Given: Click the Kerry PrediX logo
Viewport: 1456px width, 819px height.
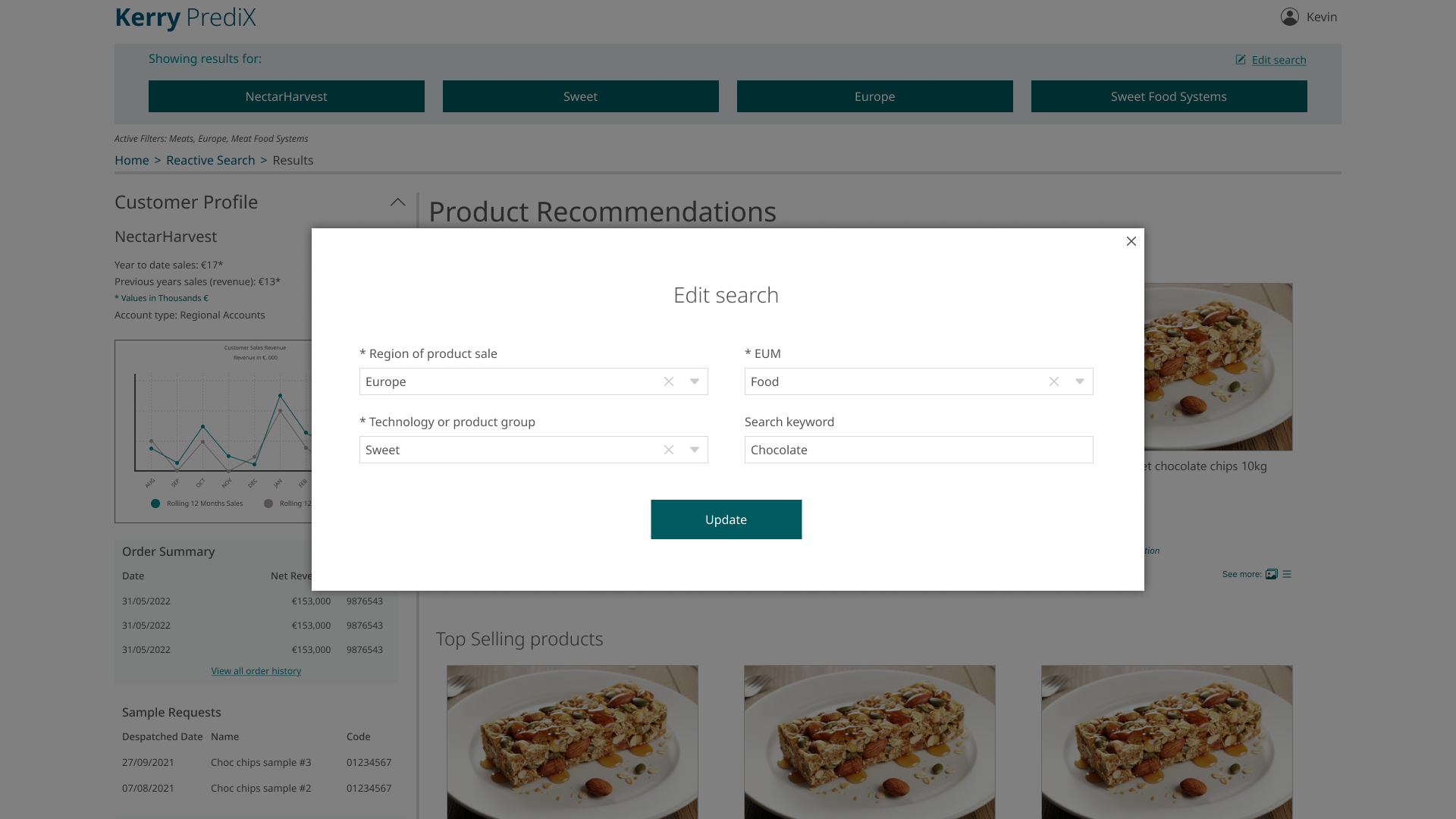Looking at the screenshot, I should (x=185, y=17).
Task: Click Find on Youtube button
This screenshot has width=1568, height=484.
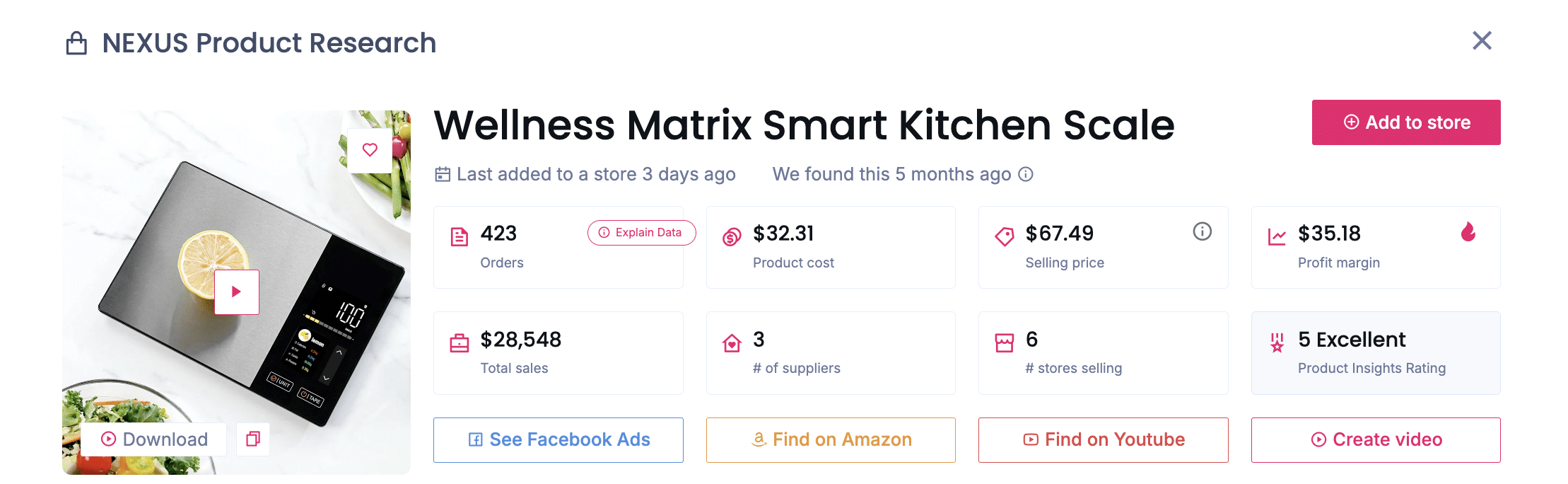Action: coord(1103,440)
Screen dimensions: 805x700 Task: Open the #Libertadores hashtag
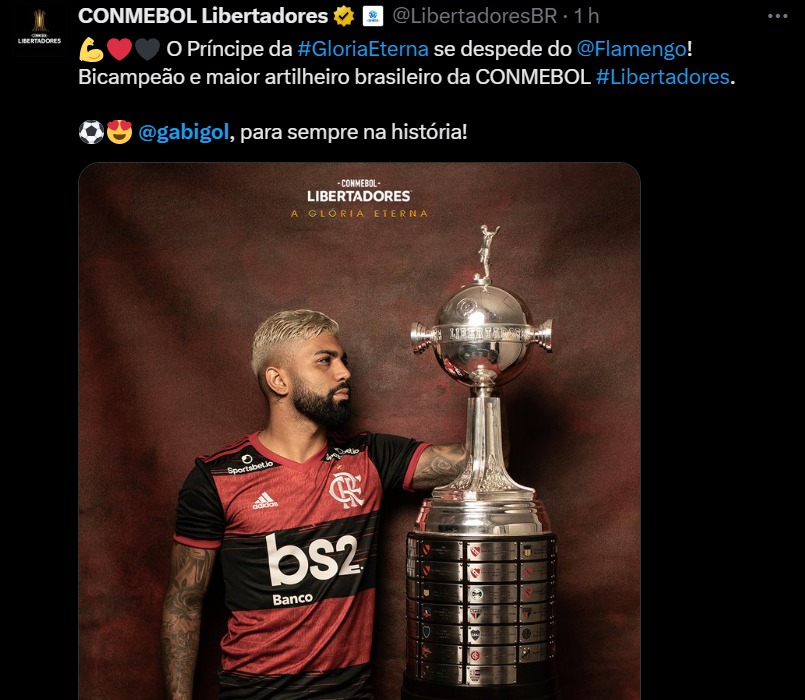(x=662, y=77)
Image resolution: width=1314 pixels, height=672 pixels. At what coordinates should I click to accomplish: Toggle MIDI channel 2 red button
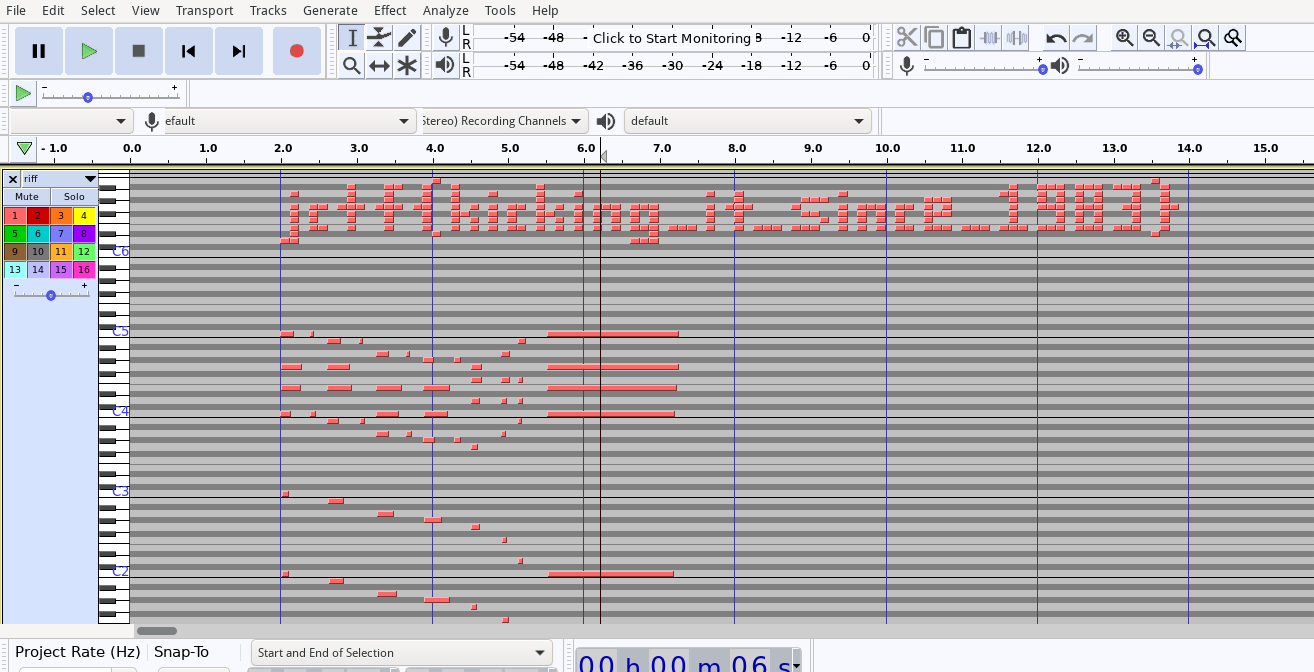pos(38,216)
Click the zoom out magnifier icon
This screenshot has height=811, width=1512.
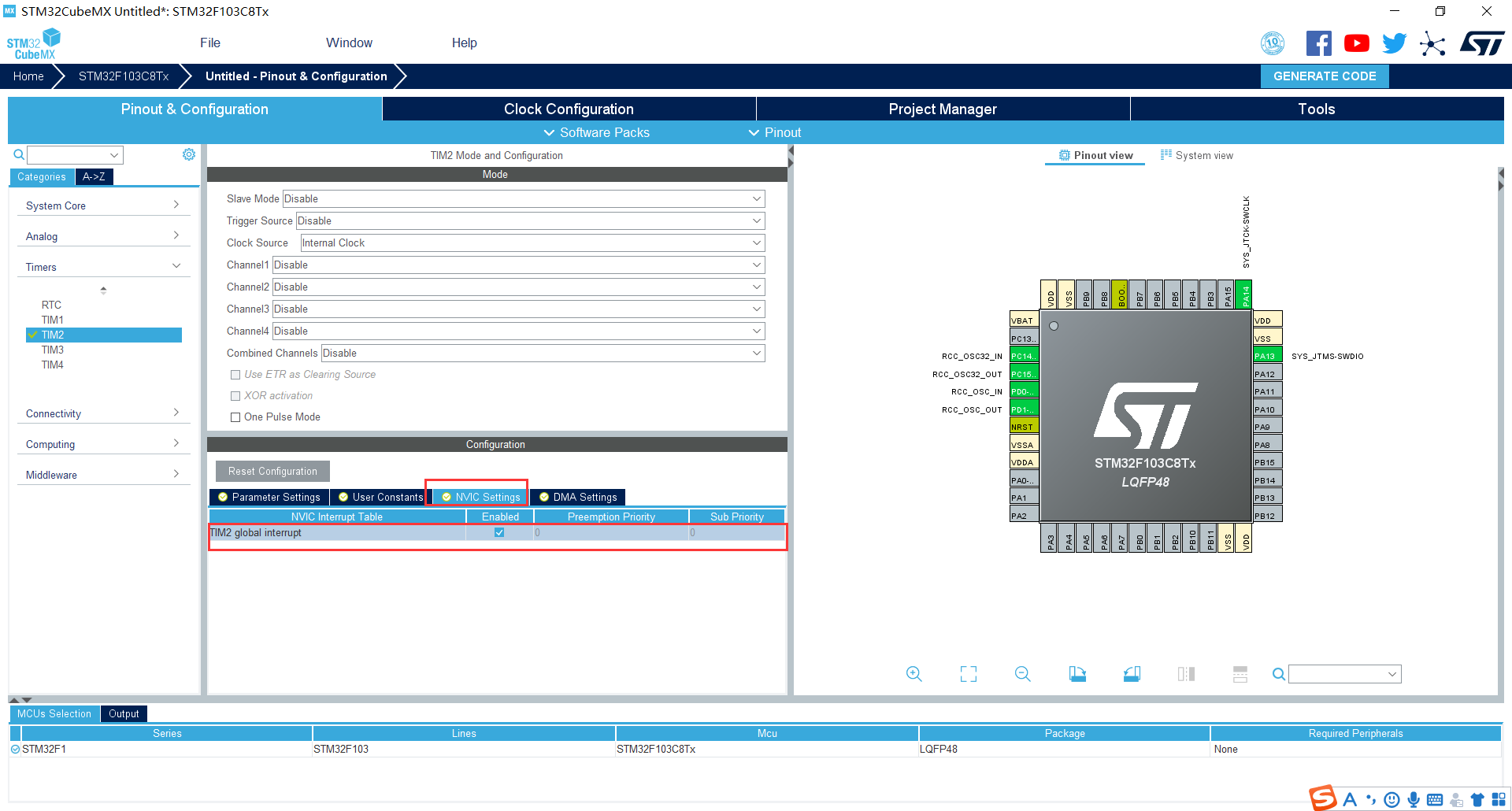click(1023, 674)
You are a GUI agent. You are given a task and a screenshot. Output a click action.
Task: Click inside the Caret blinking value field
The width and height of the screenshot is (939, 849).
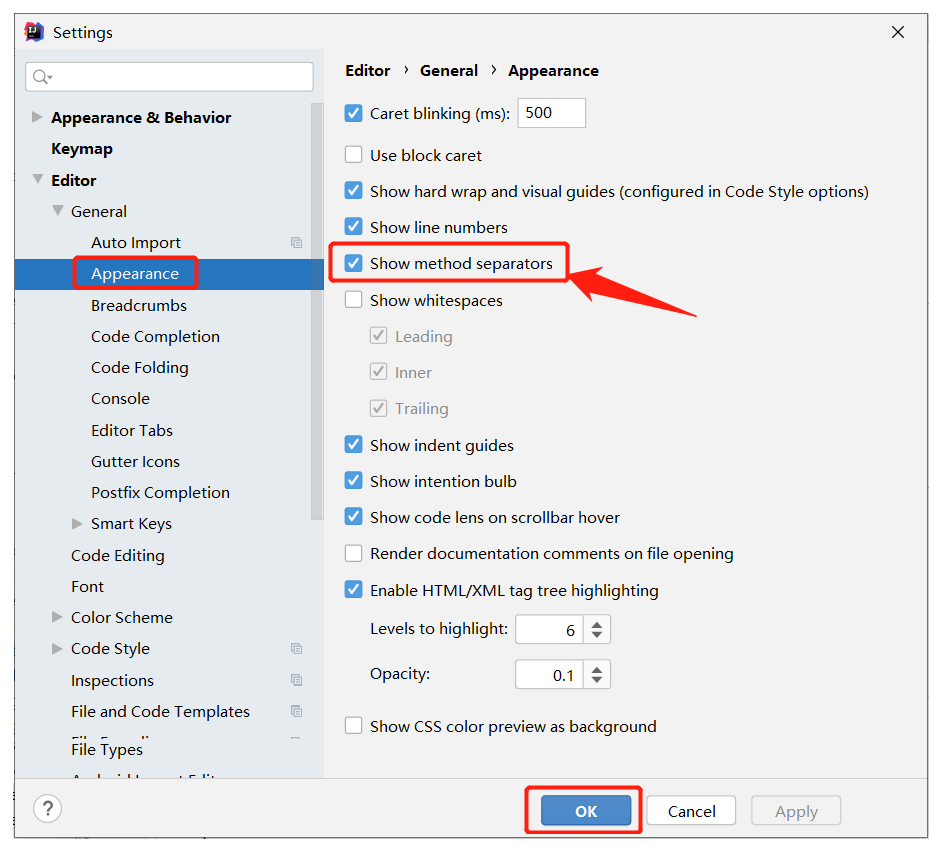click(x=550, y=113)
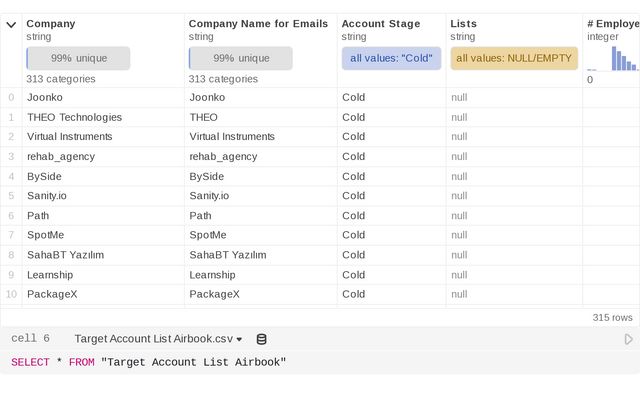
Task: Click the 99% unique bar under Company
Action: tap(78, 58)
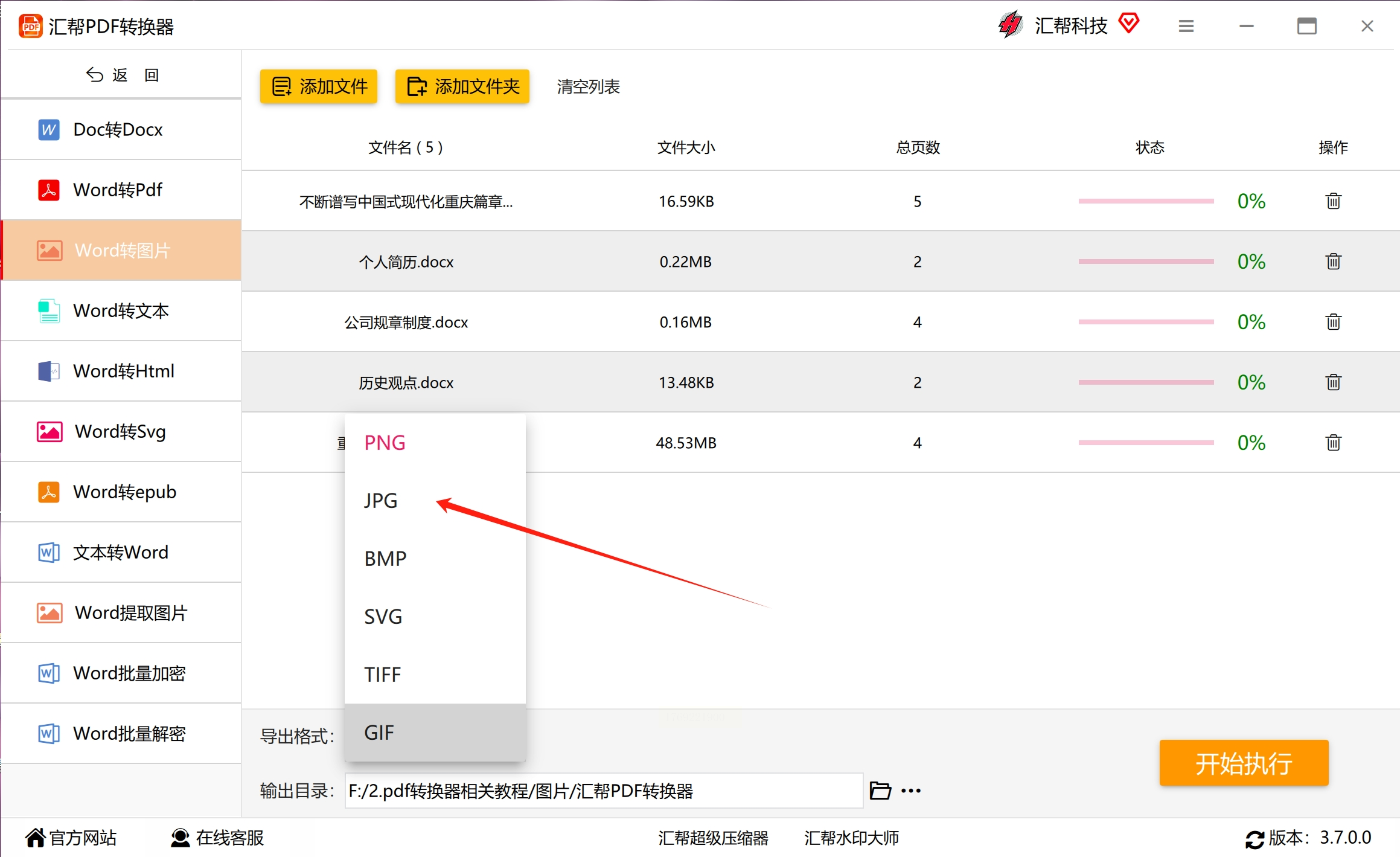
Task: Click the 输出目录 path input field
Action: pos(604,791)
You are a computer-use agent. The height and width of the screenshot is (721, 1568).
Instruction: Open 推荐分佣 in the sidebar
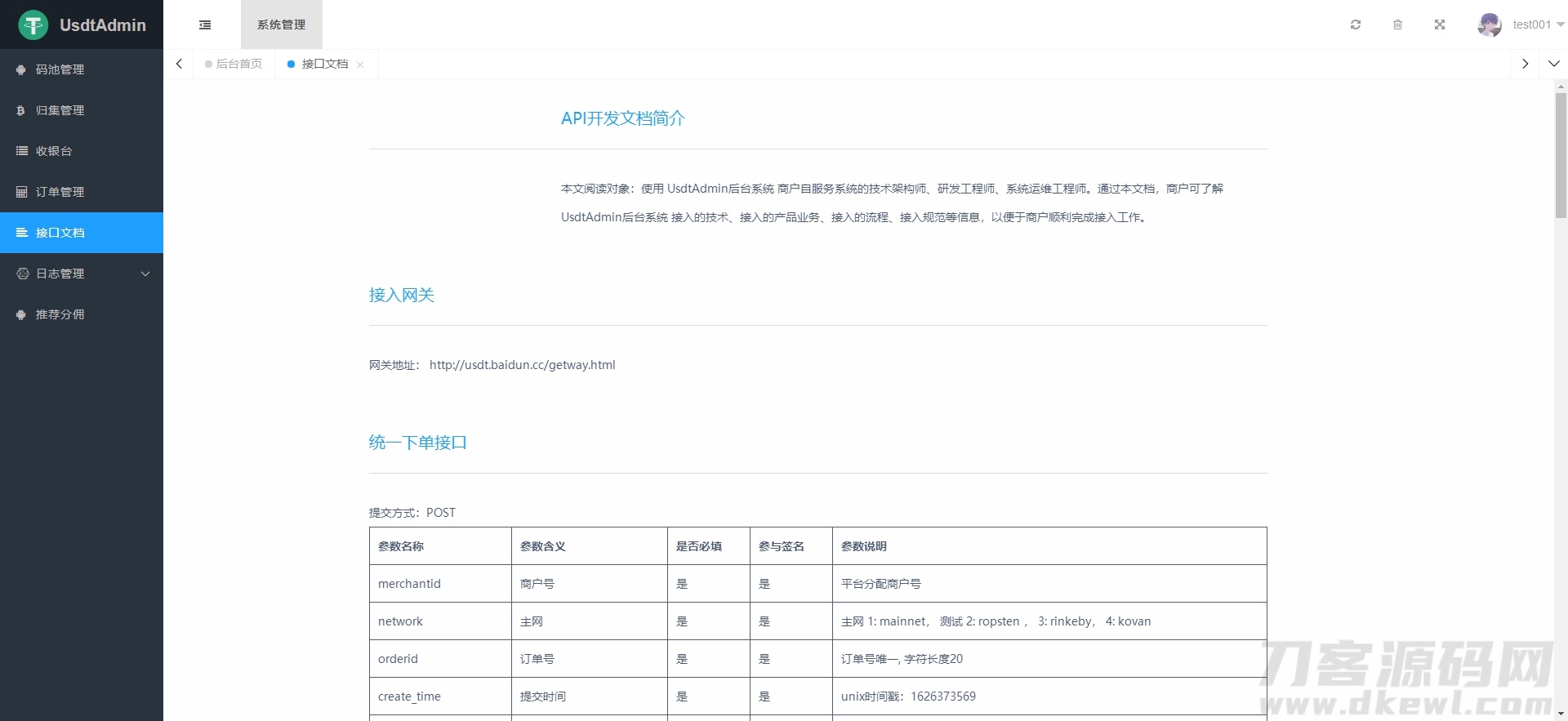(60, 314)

------------------------------------------------

» Your goal
Please lay out the lines of the records as a Markdown table with the columns "Row" and "Line", starting with the line that contains "Task: Click Find on Youtube button" and going on through the line that contains "Action: pos(604,791)", skipping blank lines and leaving out the pictures.

» Full response
| Row | Line |
|---|---|
| 1 | Task: Click Find on Youtube button |
| 2 | This screenshot has width=1568, height=484. |
| 3 | Action: coord(1103,440) |
| 4 | Screen dimensions: 805x700 Task: Open the #Libertadores hashtag |
| 5 | (x=662, y=77) |
| 6 | Image resolution: width=1314 pixels, height=672 pixels. At what coordinates should I click to accomplish: Toggle MIDI channel 2 red button |
| 7 | pos(38,216) |
| 8 | Click the zoom out magnifier icon |
| 9 | This screenshot has height=811, width=1512. |
| 10 | click(1023, 674) |
| 11 | You are a GUI agent. You are given a task and a screenshot. Output a click action. |
| 12 | Task: Click inside the Caret blinking value field |
| 13 | The width and height of the screenshot is (939, 849). |
| 14 | click(x=550, y=113) |
| 15 | Task: Click the 99% unique bar under Company |
| 16 | Action: tap(78, 58) |
| 17 | Task: Click the 输出目录 path input field |
| 18 | Action: pos(604,791) |